[Saved data entries]
◆ ◆ ◆ ◆ ◆
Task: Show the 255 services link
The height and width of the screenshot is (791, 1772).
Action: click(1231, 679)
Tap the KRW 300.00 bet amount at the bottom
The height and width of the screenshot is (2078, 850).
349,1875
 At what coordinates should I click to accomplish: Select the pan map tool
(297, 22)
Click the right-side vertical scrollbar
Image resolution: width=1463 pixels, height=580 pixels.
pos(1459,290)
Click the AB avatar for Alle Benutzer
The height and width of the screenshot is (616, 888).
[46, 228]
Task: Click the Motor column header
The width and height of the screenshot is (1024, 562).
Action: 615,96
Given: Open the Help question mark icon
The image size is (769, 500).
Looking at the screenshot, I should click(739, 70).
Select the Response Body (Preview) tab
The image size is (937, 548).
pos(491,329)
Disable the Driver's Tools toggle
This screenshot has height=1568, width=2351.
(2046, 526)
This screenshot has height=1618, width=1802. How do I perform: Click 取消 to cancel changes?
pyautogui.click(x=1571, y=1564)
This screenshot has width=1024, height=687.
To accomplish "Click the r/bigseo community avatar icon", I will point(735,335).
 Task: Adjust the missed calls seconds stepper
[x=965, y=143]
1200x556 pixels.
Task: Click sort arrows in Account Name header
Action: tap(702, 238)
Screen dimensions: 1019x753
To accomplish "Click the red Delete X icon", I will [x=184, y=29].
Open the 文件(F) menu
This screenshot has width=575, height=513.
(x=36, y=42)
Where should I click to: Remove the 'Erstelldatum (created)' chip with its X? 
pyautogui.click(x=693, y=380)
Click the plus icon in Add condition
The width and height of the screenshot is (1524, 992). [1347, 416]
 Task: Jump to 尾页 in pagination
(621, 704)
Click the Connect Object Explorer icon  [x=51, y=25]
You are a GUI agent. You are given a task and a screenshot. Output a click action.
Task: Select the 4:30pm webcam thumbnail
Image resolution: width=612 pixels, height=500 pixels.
◆ ◆ ◆ ◆ ◆
§ **Problem to solve**: Could you transcribe all of the entries exactly, leaving nothing out?

§ **Completed task**:
Task: Show the 255 services link
The height and width of the screenshot is (791, 1772).
Action: click(1231, 679)
Tap the KRW 300.00 bet amount at the bottom
The height and width of the screenshot is (2078, 850).
349,1875
 At what coordinates should I click to accomplish: Select the pan map tool
(297, 22)
Click the right-side vertical scrollbar
Image resolution: width=1463 pixels, height=580 pixels.
pos(1459,290)
Click the AB avatar for Alle Benutzer
The height and width of the screenshot is (616, 888).
[46, 228]
Task: Click the Motor column header
The width and height of the screenshot is (1024, 562).
Action: 615,96
Given: Open the Help question mark icon
The image size is (769, 500).
Looking at the screenshot, I should click(739, 70).
Select the Response Body (Preview) tab
The image size is (937, 548).
pos(491,329)
Disable the Driver's Tools toggle
This screenshot has height=1568, width=2351.
(2046, 526)
This screenshot has height=1618, width=1802. How do I perform: Click 取消 to cancel changes?
pyautogui.click(x=1571, y=1564)
This screenshot has width=1024, height=687.
To accomplish "Click the r/bigseo community avatar icon", I will point(735,335).
 Task: Adjust the missed calls seconds stepper
[x=965, y=143]
1200x556 pixels.
Task: Click sort arrows in Account Name header
Action: tap(702, 238)
Screen dimensions: 1019x753
To accomplish "Click the red Delete X icon", I will [x=184, y=29].
Open the 文件(F) menu
This screenshot has width=575, height=513.
(x=36, y=42)
Where should I click to: Remove the 'Erstelldatum (created)' chip with its X? 
pyautogui.click(x=693, y=380)
Click the plus icon in Add condition
The width and height of the screenshot is (1524, 992). [1347, 416]
 Task: Jump to 尾页 in pagination
(621, 704)
Click the Connect Object Explorer icon  [x=51, y=25]
You are a GUI agent. You are given a task and a screenshot. Output a click action.
Task: Select the 4:30pm webcam thumbnail
Image resolution: width=612 pixels, height=500 pixels.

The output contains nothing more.